In [1]:
import pandas as pd
import numpy as np
import seaborn as sns

from sklearn.linear_model import LinearRegression, LogisticRegression
from sklearn.model_selection import train_test_split, KFold, cross_val_score
from sklearn import metrics
from sklearn.metrics import PrecisionRecallDisplay

from scipy import stats

import statsmodels.api as sm
import statsmodels.formula.api as smf

from statsmodels.stats.outliers_influence import variance_inflation_factor

In [2]:
df = pd.read_csv('Final Data.txt', sep='^', header = None)
df.columns = ['Link', 'Title', 'Author', 'Year', 'Gender', 'Anger', 'Anticipation', 'Disgust', 'Fear', 'Joy', 'Negative', 'Positive', 'Sadness', 'Surprise', 'Trust', 'Number of Hits','Pos_Title','Neg_Title','Fertility', 'War', 'Recession']
df.head(2)

Unnamed: 0,Link,Title,Author,Year,Gender,Anger,Anticipation,Disgust,Fear,Joy,...,Positive,Sadness,Surprise,Trust,Number of Hits,Pos_Title,Neg_Title,Fertility,War,Recession
0,https://www.gutenberg.org/cache/epub/28561/pg2...,Josephine Makers of History,Abbot Jacob,1841,m,2761,2782,2046,3674,1889,...,7673,2424,1082,3429,16173,0,0,5.527,0.0,1.0
1,https://www.gutenberg.org/files/4667/4667-0.txt,Seven Wives and Seven Prisons,L.A. Abbott,1870,m,1913,1683,1541,2187,1165,...,4493,1931,717,2305,10517,0,1,4.988,0.0,0.75


In [3]:
data_df = df.drop(['Link','Title','Author'], axis=1)
data_df.head(2)

Unnamed: 0,Year,Gender,Anger,Anticipation,Disgust,Fear,Joy,Negative,Positive,Sadness,Surprise,Trust,Number of Hits,Pos_Title,Neg_Title,Fertility,War,Recession
0,1841,m,2761,2782,2046,3674,1889,6044,7673,2424,1082,3429,16173,0,0,5.527,0.0,1.0
1,1870,m,1913,1683,1541,2187,1165,4011,4493,1931,717,2305,10517,0,1,4.988,0.0,0.75


In [4]:
#convert gender to numeric inputs 
data_df['Gender']=data_df['Gender'].map({'m': 1, 'f': 0})
data_df.loc[34,'Gender'] = 1
#This line is needed because there is an error with mapping in my data
data_df.head(2)

copy_df = data_df

In [5]:
#normalize scores using number of hits to account for different book lengths
for b in data_df.columns:
    if (b!='Year' and b!='Gender' and b!='Pos_Title' and b!='Neg_Title' and b!='Fertility' and b!='War' and b!='Recession'):
        data_df[b] = data_df[b]/data_df['Number of Hits']

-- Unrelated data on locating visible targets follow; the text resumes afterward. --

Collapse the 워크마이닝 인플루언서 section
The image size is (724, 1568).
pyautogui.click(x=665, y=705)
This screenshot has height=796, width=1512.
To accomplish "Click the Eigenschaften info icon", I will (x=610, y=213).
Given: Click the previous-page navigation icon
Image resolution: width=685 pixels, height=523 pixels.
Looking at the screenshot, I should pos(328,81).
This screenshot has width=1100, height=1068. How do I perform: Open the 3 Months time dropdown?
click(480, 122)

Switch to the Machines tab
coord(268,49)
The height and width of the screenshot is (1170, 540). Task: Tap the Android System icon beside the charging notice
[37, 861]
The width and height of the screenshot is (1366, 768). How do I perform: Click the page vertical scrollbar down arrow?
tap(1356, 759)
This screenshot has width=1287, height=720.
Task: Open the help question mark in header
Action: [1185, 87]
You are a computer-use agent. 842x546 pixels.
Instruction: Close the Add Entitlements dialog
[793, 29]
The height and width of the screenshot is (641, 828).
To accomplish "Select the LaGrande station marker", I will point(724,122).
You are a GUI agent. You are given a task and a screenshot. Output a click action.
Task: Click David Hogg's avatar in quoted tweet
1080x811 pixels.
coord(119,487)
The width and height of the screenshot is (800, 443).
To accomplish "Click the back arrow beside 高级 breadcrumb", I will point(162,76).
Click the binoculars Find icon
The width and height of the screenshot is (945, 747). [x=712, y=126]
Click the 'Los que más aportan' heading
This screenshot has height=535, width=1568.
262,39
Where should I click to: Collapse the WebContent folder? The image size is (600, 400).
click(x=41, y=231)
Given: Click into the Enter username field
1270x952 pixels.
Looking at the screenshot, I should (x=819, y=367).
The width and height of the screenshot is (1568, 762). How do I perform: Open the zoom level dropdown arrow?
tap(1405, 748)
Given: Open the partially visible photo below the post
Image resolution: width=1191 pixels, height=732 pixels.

data_df = data_df.drop(['Number of Hits'], axis=1)
data_df.head(2)

Unnamed: 0,Year,Gender,Anger,Anticipation,Disgust,Fear,Joy,Negative,Positive,Sadness,Surprise,Trust,Pos_Title,Neg_Title,Fertility,War,Recession
0,1841,1.0,0.170717,0.172015,0.126507,0.227169,0.1168,0.373709,0.474433,0.149879,0.066902,0.21202,0,0,5.527,0.0,1.0
1,1870,1.0,0.181896,0.160027,0.146525,0.207949,0.110773,0.381383,0.427213,0.183607,0.068175,0.219169,0,1,4.988,0.0,0.75


In [6]:
#use z-normalization to distribute scores between 0 and 1
Anger = (data_df['Anger']-min(data_df['Anger']))/(max(data_df['Anger'])-min(data_df['Anger']))
Anticipation = (data_df['Anticipation']-min(data_df['Anticipation']))/(max(data_df['Anticipation'])-min(data_df['Anticipation']))
Disgust = (data_df['Disgust']-min(data_df['Disgust']))/(max(data_df['Disgust'])-min(data_df['Disgust']))
Fear = (data_df['Fear']-min(data_df['Fear']))/(max(data_df['Fear'])-min(data_df['Fear']))
Joy = (data_df['Joy']-min(data_df['Joy']))/(max(data_df['Joy'])-min(data_df['Joy']))
Negative = (data_df['Negative']-min(data_df['Negative']))/(max(data_df['Negative'])-min(data_df['Negative']))
Positive = (data_df['Positive']-min(data_df['Positive']))/(max(data_df['Positive'])-min(data_df['Positive']))
Sadness = (data_df['Sadness']-min(data_df['Sadness']))/(max(data_df['Sadness'])-min(data_df['Sadness']))
Surprise = (data_df['Surprise']-min(data_df['Surprise']))/(max(data_df['Surprise'])-min(data_df['Surprise']))
Trust = (data_df['Trust']-min(data_df['Trust']))/(max(data_df['Trust'])-min(data_df['Trust']))

data_df['Anger'] = Anger
data_df['Anticipation'] = Anticipation
data_df['Disgust'] = Disgust
data_df['Fear'] = Fear
data_df['Joy'] = Joy
data_df['Negative'] = Negative
data_df['Positive'] = Positive
data_df['Sadness'] = Sadness
data_df['Surprise'] = Surprise
data_df['Trust'] = Trust

In [7]:
data_df[['Year', 'Anger', 'Anticipation', 'Disgust', 'Fear', 'Joy', 'Negative', 'Positive', 'Sadness', 'Surprise', 'Trust']].corr()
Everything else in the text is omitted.